Tuesday, September 10, 2019

‘Where Everyone is a Newcomer’ – Islamic Identities in the Russian North


Paul Goble

            Staunton, September 6 – Many of the most serious ethnic and religious conflicts in the Russian Federation occur when a new group enters a territory whose longtime residents consider the region their own and view any new arrivals as an alien threat.
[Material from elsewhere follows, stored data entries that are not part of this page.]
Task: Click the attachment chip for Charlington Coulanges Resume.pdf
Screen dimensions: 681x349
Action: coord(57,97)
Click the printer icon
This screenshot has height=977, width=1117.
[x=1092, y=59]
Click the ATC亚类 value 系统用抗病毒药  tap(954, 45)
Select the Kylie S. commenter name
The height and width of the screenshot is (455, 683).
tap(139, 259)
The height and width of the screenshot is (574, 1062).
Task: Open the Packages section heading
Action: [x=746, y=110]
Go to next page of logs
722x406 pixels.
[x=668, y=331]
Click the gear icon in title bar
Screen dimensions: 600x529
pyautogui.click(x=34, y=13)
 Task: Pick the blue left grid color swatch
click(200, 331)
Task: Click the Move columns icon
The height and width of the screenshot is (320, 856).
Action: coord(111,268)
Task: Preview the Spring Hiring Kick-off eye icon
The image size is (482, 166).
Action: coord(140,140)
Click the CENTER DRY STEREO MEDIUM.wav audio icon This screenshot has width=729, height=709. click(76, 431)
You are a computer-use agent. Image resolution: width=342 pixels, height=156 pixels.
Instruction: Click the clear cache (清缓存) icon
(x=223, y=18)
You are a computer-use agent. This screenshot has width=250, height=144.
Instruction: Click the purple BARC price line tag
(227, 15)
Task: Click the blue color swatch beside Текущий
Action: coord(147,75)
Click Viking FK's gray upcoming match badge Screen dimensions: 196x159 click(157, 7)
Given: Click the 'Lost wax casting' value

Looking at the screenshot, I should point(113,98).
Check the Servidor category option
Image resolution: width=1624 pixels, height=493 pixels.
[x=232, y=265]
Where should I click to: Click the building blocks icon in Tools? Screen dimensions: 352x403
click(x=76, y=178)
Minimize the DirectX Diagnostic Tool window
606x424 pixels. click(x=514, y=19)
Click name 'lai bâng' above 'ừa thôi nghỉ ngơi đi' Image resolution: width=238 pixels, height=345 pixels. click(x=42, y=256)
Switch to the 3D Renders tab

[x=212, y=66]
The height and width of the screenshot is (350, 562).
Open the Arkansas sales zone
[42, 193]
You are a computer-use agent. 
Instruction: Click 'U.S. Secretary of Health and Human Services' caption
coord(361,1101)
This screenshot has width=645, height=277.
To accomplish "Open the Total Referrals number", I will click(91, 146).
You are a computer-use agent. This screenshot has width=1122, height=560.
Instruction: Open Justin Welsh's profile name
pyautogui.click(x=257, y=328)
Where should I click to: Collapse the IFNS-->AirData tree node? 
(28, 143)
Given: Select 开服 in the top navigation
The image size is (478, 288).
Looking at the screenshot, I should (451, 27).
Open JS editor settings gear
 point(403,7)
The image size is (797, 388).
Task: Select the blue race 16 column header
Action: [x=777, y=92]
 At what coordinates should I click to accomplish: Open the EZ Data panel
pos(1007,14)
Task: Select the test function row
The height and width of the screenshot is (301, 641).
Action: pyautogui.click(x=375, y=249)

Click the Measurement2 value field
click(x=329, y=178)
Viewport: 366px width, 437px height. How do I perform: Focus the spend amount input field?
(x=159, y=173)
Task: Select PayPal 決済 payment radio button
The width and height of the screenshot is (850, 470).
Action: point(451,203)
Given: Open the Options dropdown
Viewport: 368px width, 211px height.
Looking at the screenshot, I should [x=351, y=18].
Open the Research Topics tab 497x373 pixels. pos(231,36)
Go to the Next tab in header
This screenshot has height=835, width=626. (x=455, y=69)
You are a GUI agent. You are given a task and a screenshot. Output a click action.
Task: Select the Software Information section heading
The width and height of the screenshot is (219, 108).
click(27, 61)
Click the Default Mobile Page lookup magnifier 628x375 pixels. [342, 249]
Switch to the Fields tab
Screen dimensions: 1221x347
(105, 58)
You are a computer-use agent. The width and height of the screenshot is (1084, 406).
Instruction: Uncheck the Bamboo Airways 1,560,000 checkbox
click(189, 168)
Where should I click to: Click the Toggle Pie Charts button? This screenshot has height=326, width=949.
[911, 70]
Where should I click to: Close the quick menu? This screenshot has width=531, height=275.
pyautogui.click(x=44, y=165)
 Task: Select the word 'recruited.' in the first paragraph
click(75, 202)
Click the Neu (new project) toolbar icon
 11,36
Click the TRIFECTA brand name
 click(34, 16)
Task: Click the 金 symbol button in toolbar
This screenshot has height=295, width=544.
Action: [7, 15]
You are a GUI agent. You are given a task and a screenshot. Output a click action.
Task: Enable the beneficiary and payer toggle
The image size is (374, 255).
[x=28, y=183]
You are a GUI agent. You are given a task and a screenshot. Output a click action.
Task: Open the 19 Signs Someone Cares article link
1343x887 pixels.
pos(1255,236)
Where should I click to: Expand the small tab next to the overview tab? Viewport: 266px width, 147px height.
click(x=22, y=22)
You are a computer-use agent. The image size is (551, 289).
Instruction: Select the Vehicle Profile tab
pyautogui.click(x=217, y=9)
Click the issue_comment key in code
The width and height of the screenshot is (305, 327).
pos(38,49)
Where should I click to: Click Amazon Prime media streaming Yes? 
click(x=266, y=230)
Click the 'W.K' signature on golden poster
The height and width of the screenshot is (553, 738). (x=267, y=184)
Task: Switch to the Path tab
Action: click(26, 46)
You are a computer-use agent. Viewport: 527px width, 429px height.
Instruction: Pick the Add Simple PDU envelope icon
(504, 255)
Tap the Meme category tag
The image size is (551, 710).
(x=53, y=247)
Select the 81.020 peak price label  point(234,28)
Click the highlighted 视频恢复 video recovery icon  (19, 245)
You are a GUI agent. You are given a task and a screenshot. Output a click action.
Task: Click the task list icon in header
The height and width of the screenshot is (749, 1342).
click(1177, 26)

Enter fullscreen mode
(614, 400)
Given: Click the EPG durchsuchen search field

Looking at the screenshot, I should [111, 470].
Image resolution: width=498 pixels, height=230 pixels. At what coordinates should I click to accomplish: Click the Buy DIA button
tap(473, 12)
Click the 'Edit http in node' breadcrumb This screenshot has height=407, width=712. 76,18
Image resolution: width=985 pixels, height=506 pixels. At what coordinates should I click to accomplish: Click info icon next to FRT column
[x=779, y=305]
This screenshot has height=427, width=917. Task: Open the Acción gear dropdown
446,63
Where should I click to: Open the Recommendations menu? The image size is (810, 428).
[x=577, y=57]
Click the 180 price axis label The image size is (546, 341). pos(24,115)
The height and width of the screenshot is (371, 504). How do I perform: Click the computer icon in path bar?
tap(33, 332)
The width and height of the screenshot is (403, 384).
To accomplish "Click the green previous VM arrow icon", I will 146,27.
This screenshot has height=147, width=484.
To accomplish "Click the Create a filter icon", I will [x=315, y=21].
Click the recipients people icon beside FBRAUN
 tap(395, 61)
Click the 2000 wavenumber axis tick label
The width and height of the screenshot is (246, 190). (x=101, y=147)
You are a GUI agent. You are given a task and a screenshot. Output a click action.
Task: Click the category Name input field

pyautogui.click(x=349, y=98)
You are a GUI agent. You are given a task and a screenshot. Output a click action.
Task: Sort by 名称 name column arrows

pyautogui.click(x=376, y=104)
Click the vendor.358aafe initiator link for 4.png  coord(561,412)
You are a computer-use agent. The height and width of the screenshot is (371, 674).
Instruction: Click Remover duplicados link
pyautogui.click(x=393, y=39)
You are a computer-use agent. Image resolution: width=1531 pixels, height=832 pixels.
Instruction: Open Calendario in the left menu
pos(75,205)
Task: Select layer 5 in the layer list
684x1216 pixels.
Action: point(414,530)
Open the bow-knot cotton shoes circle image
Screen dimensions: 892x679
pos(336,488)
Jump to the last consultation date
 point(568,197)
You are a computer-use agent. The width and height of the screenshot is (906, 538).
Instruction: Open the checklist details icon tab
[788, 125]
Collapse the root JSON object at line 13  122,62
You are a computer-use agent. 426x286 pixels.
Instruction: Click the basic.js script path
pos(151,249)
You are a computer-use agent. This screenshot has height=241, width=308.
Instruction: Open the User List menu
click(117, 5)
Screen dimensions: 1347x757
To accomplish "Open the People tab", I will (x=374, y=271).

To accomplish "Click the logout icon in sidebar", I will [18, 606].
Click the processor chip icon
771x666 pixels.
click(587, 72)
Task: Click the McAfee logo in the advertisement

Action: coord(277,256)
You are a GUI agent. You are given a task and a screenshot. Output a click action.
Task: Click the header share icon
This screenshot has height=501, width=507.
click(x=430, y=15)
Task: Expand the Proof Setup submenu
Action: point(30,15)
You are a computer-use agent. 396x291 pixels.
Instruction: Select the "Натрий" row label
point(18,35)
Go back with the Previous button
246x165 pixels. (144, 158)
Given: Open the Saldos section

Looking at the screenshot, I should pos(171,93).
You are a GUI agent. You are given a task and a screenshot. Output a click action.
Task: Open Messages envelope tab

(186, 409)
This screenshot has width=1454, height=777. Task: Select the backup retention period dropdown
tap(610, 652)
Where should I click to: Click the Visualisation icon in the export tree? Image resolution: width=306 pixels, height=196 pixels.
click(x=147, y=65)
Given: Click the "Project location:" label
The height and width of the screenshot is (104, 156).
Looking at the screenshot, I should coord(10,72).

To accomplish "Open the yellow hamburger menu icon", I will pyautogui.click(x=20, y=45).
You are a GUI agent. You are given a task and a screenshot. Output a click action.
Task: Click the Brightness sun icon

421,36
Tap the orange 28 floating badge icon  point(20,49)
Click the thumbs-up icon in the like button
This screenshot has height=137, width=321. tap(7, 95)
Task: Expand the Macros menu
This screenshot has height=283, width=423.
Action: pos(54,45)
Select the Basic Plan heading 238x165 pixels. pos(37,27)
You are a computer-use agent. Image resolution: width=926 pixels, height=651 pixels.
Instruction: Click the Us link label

But where this division is absent because everyone is a relative newcomer, such tensions are reduced if not eliminated.  

            In a new study, Marlene Laruelle and Sophie Hohmann suggest that relations between Russians and Muslims are different in Russia’s Arctic cities because the Muslims there believe that “everyone is an immigrant” (Polar Islam: Muslim Communities in Russia’s Arctic Cities,” Problems of Post-Communism, 2019  at tandfonline.com/doi/full/10.1080/10758216.2019.1616565).

            “For decades,” the two George Washngton University scholars write, “the inhabitants of Arctic cities have described themselves as living n an island separated from the mainland – European Russia, often named ‘the continent’ (materik) – and this tradition continues … Among Muslim communities” in these cities, “there prevails an even stronger feeling” of isolation.

            That has consequences for relations between ethnic Russians and Muslims as communities and for the way in which the Muslim community there has taken shape.  The Muslims as migrants “largely honor the pioneering atmosphere f Russia’s Arctic cities, insisting n the fact that ‘everybody is a migrant here.’”

            They behave differently and s d the Russians among whom they live; and as a result, Laruelle and Hohmann says, “everyday interethnic tensions are lower than in the country’s main metropolises,” although such conflicts are not entirely absent. But the sense that everyone is part of a pioneer community, they continue, “helps Muslim communities integrate.” 

            At the same time, the Muslim community, which consists of people from both the North Caucasus and the Middle Volga, focuses less on theological divisions than do Muslims elsewhere. At the “official” level,” for example the 59 registered mosques in the North welcome both Sunnis and Shiia and all four legal schools of Sunni Islam. 

            Laruelle and Hohmann do not say, but this lack of division is also found in many other places in the Russian Federation largely because Soviet anti-religious efforts left the Muslim population without a sophisticated understanding of these differences and thus paved the way for a more “ecumenical” approach than in places where religious knowledge is greater.

            They stress that mosques in the Russian North are “supra-ethnic.” That is, they accept “every Muslim no matter the nationality of the imam or of the mosque’s patron. In the majority of cases, imams and funders may be Tatar, Bashkir, or Azerbaijani, but everyday followers are mostly North Caucasians, Uzbeks, or Tajiks.”

            And they point out that “preaching takes place in Russian, the only language shared by all these communities.”

            What their findings suggest is that except for small numbers of radicals on both sides, the Russian and Muslim communities in the Russian North are finding it easier to cooperate with one another than is the case in more long-settled Russian ones to the south and that the Muslim community itself is becoming more integrated as well.

            At present, these two trends are mutually reinforcing, but there is a risk that the further integration of the Muslim community could pose new challenges to the broader one especially as the Muslim communities there continue to grow relative to the surrounding and predominantly ethnic Russian ones.

            At the very least, this development could make inter-religious relationships more fraught and inter-ethnic ones less so in the Russian North.